そこで岸田が苦肉の策として、メインスタンドじゃなくて絵画館側のスタンドの地上部分をすべて木造の仮設にするという提案をしていました。これの図面を書いていたのが前川國男と丹下健三なんですね。

オリンピックのスタンドは仮設のものでいい

松隈:それからもうひとつ、岸田がこれだけ強い主張をできたのが、先ほど森山さんがご説明してくださいましたけど、1936年のベルリンオリンピックの視察に岸田は文部省から派遣されています。そして帰ってきて、こういう写真集を出しています。

この中に、これは当時の説明図ですけれど、開会式が開かれた国立競技場周辺の鳥瞰図ですとか、岸田自身が撮影した写真、こういうものが全部掲載されてるんですね。

岸田は繰り返し何を言ってるかというと、これだけの規模のオリンピックを開くためには、結局、尽きるところ土地の問題だと。なぜその公共的なスペースが確保していないのかということに気づかされる、ということを当時書いています。

仮説の話も何回か出てくるんですけど、ベルリンのオリンピックでもですね、広いグラウンドで馬術大会するときに、こういう仮説をしていたんですね、当時、日本では丸太の足場しかなかったんですけど、向こうではもう単管の足場が使われています。

これの詳細な写真まで撮って、こういう仮説の方法もあるよということを、この写真集の中で岸田は示しています。

それから、明治神宮外苑のもともとの競技場の設計者は小林政一さんという人なんですけど、この人も、やはり改装について問題提起をしていて、絵画館側については芝生の上に鉄骨で架設スタンドをつけて、それでオリンピックをすればいいじゃないかと新聞で書いてます。

学徒出陣の壮行会に使われた競技場

松隈:結局、内務省が管轄してたんですけど、明治神宮の方から「ここでは困る」ということで、招致が決まったときの場所ではなく、明治神宮外苑に作らずに、駒沢のゴルフ場跡地に土壇場で方針が変わるんですね。
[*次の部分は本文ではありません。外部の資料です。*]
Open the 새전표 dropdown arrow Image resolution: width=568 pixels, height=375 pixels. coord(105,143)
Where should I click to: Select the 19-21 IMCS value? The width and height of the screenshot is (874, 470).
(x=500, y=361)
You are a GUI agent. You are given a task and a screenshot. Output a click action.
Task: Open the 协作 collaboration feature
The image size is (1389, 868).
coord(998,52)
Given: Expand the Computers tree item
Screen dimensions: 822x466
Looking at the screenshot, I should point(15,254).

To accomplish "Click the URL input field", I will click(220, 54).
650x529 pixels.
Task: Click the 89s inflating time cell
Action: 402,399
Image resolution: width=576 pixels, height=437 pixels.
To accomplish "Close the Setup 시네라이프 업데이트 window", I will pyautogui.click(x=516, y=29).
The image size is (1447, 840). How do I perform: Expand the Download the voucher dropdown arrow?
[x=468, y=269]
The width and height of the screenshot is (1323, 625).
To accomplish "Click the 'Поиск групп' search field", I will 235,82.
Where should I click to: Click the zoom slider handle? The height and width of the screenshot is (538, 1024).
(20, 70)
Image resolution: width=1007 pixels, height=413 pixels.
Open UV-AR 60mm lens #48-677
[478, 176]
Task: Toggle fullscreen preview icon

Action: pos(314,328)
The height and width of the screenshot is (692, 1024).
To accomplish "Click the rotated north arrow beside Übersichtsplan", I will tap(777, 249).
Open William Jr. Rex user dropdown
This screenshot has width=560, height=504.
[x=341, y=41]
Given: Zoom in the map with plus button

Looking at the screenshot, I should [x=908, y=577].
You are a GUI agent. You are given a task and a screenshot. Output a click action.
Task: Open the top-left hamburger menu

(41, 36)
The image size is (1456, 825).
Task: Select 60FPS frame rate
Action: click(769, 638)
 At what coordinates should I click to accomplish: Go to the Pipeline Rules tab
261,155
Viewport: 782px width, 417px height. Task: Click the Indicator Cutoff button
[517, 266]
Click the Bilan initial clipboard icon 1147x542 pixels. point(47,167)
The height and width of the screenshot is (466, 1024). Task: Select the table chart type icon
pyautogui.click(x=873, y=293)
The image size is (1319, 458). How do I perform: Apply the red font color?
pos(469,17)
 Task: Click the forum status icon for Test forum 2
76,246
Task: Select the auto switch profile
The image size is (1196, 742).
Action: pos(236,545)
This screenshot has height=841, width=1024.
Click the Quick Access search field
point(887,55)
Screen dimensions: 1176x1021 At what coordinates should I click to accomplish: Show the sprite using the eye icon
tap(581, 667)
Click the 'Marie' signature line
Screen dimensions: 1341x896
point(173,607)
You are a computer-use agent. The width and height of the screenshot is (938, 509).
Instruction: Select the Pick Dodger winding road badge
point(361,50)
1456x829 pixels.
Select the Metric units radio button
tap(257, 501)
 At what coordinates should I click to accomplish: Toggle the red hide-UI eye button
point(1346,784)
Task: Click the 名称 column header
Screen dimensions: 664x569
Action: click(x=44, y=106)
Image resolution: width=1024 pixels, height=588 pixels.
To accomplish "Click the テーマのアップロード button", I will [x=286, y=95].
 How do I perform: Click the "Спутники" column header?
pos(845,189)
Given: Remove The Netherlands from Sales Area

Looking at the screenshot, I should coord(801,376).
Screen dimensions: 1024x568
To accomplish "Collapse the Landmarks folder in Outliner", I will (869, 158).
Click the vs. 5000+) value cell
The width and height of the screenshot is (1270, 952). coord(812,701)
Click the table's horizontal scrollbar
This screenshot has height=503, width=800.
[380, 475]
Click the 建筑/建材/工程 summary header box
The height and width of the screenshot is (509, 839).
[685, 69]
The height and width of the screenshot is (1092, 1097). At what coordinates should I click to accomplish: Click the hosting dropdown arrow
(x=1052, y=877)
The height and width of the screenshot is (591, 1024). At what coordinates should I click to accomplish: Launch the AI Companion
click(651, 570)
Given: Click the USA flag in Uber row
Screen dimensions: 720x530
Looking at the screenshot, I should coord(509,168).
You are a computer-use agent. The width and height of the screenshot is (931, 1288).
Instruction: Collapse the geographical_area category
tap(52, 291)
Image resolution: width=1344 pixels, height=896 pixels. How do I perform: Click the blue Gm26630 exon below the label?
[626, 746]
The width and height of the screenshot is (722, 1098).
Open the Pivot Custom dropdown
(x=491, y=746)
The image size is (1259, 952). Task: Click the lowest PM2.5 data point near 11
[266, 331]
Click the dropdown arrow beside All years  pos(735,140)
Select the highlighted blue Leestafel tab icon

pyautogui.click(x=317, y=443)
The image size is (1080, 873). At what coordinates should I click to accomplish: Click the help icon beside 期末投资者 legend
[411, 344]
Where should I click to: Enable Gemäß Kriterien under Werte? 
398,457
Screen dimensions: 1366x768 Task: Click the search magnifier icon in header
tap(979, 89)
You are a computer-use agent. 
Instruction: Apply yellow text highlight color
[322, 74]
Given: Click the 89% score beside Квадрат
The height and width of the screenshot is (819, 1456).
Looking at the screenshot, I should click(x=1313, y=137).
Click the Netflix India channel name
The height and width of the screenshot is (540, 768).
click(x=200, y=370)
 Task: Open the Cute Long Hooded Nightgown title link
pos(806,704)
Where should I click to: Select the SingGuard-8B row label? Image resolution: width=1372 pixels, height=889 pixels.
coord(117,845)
これが駒沢で計画された戦前の最終案です。東京市が設計チームを組んで作りました。これは見ていただく通り、先ほどご紹介したベルリンオリンピックの鳥瞰図からかなり影響を受けています。多分、唯一の参考資料だったので非常に強い影響を受けて作られています。

ただ、これを作った直後に日中戦争が始まっていましたので、東京大会が中止になると。そしてこれからわずか5年後にこの明治神宮外苑の競技場では学徒出陣の壮行会が開かれました。平和の祭典が行われるはずの場所で、戦地に向かう学生たちを雨の中見送る行事が開かれたんです。

岸田の上司の内田祥三が、この年に東大の総長になって、学生たちを見送る立場になってしまったという歴史もあります。

そして戦後になって、アジア大会の誘致が決まって、この場所を最終的に改築しようということで、取り壊されてしまうことになりました。

これは解体中の写真ですね。なかなか頑丈に作ってあったので、一部ダイナマイトで爆破したり、ずいぶん苦労して取り壊したということらしいです。

これが1958年にアジア大会のために完成した姿です。絵画館との関係を見ていただくと、今の競技場より少し小ぶりになっていることがおわかりになると思います。

これの左側がもともとの姿で、メインスタンドしかなくて反対側は芝生になっていますが、1958年の段階でぐるっと円周を全部作ったという形ですね。改修前はスタンドの裏側ににサブトラックがあったというのが、ちょっと面白いです。